The background music is always on high pitch, underscoring every tense moment. It is like the film is afraid that viewers will get bored without it.
And then there’s the dialogue. Some of it lands naturally, especially between Krasinski, Wendell Pierce and Michael Kelly. Their chemistry remains the franchise’s secret weapon. They talk like people who have spent years surviving impossible situations together. Those scenes feel authentic.
But then the screenplay suddenly throws dramatic lines at you with vague philosophical meaning: ‘Walking away from the darkness isn’t the same thing as walking into the light.’
C’mon, nobody talks like that in real life.
Sienna Miller is A Welcome Addition
John Krasinski keeps the film watchable as the titular hero. Instead of brooding masculinity, he opts for a quiet intensity that makes Jack Ryan’s personality traits feel convincing.
Sienna Miller is a welcome addition. Her MI6 agent Emma brings unpredictability to the story, which helps elevate her scenes. It’s also nice to see her character isn’t reduced to a pretty face or a generic love interest.
The production design is sleek but not too fancy. The action choreography is sharp, especially the multi-stage sequences across Dubai and London. Car chases feel real. Hand-to-hand combat appear painful. And bullets look lethal. But good craftsmanship cannot hide how everything else feels familiar.
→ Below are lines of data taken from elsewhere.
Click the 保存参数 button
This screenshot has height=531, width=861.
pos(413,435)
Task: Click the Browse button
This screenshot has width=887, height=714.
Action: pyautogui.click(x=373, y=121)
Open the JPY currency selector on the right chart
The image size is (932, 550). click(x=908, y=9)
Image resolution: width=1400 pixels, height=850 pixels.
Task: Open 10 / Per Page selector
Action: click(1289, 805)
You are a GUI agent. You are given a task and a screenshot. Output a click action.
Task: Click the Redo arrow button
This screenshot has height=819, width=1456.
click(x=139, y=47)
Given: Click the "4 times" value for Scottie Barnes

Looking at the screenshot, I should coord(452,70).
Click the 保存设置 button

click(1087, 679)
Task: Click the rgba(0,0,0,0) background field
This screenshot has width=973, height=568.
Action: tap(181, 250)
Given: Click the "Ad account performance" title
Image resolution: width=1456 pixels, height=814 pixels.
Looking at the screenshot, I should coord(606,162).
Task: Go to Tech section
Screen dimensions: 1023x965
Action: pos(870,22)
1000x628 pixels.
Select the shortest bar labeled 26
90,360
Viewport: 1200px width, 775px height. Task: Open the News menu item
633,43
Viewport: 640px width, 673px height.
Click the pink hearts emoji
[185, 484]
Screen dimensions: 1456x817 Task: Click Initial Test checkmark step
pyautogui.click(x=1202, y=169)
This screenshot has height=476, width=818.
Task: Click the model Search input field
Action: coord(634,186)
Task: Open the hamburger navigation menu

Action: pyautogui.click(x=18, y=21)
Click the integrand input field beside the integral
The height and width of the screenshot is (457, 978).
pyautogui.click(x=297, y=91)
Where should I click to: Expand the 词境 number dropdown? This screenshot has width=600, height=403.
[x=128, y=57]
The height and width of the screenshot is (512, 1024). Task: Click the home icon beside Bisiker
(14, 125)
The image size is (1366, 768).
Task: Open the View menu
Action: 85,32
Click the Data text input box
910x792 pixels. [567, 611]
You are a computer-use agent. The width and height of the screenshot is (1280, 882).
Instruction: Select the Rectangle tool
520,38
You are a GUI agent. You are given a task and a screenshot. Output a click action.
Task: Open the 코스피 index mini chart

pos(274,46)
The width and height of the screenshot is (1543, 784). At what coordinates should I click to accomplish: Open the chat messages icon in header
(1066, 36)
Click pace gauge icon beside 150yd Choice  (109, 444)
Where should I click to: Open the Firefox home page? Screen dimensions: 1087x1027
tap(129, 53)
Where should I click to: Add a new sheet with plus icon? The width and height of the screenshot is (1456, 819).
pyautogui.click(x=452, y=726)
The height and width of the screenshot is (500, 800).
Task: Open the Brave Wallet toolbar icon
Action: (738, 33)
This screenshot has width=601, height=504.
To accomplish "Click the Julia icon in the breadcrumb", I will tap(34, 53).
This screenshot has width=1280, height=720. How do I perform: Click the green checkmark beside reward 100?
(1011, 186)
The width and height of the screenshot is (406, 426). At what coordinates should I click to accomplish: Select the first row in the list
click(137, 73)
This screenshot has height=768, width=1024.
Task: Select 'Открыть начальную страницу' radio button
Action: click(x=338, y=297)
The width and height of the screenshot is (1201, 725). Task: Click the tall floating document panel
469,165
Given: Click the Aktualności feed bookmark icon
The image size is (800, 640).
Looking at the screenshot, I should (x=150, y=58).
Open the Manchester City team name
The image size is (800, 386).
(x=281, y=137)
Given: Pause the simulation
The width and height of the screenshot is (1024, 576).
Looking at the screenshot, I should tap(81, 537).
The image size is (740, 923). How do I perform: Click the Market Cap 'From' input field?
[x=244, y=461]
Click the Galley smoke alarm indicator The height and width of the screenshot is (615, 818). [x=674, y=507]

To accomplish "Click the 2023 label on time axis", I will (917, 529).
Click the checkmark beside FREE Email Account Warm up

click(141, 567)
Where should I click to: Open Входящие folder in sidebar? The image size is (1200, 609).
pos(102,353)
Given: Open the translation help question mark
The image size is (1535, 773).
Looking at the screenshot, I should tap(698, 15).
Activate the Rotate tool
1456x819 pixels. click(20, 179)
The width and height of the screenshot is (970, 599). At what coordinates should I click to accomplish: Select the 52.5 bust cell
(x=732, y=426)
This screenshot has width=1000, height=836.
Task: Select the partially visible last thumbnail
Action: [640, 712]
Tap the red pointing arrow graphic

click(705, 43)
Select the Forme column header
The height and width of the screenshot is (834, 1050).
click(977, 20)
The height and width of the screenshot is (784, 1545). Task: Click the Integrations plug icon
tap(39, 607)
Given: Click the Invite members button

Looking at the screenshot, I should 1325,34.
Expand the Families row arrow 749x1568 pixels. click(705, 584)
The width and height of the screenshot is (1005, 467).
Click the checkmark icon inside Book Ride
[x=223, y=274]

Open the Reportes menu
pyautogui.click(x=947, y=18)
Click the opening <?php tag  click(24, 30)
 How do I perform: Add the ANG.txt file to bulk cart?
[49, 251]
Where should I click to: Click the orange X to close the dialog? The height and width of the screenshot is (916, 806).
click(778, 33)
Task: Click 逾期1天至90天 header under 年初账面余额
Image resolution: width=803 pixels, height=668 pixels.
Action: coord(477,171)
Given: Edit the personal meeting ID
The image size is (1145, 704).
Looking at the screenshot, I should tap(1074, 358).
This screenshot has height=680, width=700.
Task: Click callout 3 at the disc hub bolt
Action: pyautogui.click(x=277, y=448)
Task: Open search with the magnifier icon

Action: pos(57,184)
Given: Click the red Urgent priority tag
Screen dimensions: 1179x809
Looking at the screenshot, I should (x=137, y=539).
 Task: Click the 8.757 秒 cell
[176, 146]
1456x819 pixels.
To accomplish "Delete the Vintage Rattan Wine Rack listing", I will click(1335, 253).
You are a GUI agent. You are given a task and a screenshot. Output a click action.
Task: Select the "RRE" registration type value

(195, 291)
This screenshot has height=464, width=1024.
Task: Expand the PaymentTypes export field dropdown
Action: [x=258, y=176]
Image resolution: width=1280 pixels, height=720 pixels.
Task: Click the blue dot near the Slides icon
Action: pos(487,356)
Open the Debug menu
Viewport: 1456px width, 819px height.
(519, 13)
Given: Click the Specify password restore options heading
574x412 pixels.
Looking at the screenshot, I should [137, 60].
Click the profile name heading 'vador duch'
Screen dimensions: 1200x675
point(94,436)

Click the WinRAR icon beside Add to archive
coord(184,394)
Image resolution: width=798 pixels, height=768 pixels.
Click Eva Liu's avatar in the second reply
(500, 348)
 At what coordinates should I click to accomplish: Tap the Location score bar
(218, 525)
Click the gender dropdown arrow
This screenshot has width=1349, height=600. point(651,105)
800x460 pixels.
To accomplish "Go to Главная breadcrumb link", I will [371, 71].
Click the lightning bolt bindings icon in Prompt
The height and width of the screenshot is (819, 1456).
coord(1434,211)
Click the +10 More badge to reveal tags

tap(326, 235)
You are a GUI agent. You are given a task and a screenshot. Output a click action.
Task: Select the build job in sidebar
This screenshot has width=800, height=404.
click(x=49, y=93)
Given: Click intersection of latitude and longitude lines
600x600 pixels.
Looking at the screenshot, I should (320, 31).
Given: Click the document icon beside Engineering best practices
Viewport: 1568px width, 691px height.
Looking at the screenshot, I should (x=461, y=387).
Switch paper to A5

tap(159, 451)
One important character death should have landed hard. Instead, it simply… happens. Characters mourn, but the film moves on too quickly for grief to register.
That’s where Ghost War struggles most compared to the series. The episodic nature of the series gave the fast-paced story time to breathe. Here, the film simply compresses everything into non-stop momentum before turning into a familiar action rut that feels too long, even under two hours.
The result is an underwhelming thriller that never quite hits a home run, despite a solid John Krasinski doing his best. A pity.
Jack Ryan: Ghost War streams on Amazon Prime Video.